In Vivo Dosimetry
Radiotherapy treatments have become very sophisticated due to advances in technology and the increased complexity of the processes themselves. A robust, real-time in vivo radiation dosimeter is an important safety system for catching errors that cannot be detected by human vigilance and other quality assurance and quality control methods. My research involves investigation of various materials for use with fibre-optical readout for real-time patient dosimetry, as well as probe and system design. An important component of this work is the ability to implement the dosimetric device on patients and accurately predict real-time dose from a linear accelerator or remote brachytherapy afterloader in order to create a quality control tool. Immediate treatment interruption upon the detection of a threshold error is critical to avoid potential health consequences, and can only be achieved with real-time data feedback and comparison against the expected. Additionally, implementing a large-scale patient dosimetry program would provide the radiotherapy community with the statistics on treatment delivery deviations, including those not resulting in severe complications.

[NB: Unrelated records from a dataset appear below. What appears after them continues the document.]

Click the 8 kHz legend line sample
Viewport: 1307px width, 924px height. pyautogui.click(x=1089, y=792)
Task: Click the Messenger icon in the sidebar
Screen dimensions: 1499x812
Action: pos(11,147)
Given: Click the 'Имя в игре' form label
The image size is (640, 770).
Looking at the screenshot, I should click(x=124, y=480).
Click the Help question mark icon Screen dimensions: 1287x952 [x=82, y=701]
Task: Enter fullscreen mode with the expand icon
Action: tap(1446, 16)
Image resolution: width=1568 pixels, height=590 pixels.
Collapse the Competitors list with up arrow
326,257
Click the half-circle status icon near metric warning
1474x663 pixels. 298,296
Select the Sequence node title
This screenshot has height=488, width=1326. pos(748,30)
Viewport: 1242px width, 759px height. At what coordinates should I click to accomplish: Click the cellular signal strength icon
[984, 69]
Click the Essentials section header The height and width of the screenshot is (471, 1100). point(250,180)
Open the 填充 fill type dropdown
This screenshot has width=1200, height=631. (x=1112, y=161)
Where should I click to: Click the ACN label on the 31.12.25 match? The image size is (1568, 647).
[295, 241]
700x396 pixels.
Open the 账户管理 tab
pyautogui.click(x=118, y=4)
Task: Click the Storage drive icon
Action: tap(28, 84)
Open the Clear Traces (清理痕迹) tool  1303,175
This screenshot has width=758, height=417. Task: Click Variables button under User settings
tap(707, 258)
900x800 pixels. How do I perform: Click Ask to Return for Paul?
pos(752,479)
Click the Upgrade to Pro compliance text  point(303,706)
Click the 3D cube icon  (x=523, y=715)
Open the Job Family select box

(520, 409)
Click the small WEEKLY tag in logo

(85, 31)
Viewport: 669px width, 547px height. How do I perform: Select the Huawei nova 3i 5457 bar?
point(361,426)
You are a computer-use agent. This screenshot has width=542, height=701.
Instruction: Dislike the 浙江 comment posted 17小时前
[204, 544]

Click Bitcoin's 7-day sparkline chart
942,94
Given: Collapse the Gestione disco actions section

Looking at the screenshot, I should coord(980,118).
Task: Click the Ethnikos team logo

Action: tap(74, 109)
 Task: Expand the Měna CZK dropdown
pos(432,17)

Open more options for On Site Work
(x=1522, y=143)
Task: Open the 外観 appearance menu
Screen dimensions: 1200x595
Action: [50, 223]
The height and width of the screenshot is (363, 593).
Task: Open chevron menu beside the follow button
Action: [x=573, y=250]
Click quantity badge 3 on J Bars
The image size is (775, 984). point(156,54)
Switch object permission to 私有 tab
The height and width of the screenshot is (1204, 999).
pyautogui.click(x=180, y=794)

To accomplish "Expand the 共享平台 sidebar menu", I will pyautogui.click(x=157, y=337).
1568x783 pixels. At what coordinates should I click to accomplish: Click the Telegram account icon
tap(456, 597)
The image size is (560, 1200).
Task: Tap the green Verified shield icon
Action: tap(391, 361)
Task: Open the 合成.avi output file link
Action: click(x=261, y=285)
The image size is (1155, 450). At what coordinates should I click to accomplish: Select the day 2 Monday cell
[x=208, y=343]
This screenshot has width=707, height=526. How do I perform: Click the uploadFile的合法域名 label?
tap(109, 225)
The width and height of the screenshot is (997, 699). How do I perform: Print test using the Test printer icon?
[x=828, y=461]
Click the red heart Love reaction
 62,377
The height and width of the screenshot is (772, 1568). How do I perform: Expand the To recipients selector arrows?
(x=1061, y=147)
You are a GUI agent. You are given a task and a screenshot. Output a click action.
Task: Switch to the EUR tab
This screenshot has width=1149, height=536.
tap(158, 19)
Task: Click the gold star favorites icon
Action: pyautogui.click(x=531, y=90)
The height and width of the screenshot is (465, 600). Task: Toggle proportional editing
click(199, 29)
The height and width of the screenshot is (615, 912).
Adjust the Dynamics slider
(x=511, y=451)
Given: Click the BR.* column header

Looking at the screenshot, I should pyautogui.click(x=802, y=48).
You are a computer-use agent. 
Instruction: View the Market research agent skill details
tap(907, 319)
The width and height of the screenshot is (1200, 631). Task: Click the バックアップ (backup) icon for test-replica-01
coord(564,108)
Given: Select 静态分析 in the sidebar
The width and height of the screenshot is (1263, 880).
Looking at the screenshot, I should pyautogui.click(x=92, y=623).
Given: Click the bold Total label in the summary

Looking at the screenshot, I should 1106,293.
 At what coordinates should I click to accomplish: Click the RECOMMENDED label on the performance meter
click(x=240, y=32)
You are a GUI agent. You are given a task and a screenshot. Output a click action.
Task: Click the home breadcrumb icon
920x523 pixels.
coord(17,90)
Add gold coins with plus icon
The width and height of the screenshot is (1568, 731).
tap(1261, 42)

Improvement in Brachytherapy Patient Care
The paradigm of radiotherapy delivery is scan, plan and treat. The quality of treatment depends on the applicability of the scan to the time of treatment. While in external beam radiotherapy the standard practice is to account for planning and treatment uncertainties, this is rare in high dose-rate brachytherapy. Oedema from implant and organ filling and motion are just few of the factors that can contribute to a deviation from intended dose distribution. Understanding these factors and finding methods to account for these uncertainties, for example through implementation of planning margins or by following an organ filling protocol, can help improve quality of patients’ brachytherapy treatment. Non-dosimetric factors, such as the time it takes between patient scan and treatment, or the number of treatment catheters used in brachytherapy, also play an important part in the quality of patients’ brachytherapy treatment. My research explores methods to improve these factors, including image guidance and navigation for interstitial catheter positioning. Other opportunities include assisted contouring of targets and organs. My goal is to minimize patient’s time from scan to treatment and ensure interventions performed are necessary for optimal dose delivery.